**Assigned task**: A word-for-word copy of the records below is required.

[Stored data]
%%
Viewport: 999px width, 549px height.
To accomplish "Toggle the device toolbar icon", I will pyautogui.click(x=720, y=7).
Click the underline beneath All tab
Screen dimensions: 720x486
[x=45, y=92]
%%
**Answer for this exercise**:
Viewport: 999px width, 549px height.
To accomplish "Toggle the device toolbar icon", I will pyautogui.click(x=720, y=7).
Click the underline beneath All tab
Screen dimensions: 720x486
[x=45, y=92]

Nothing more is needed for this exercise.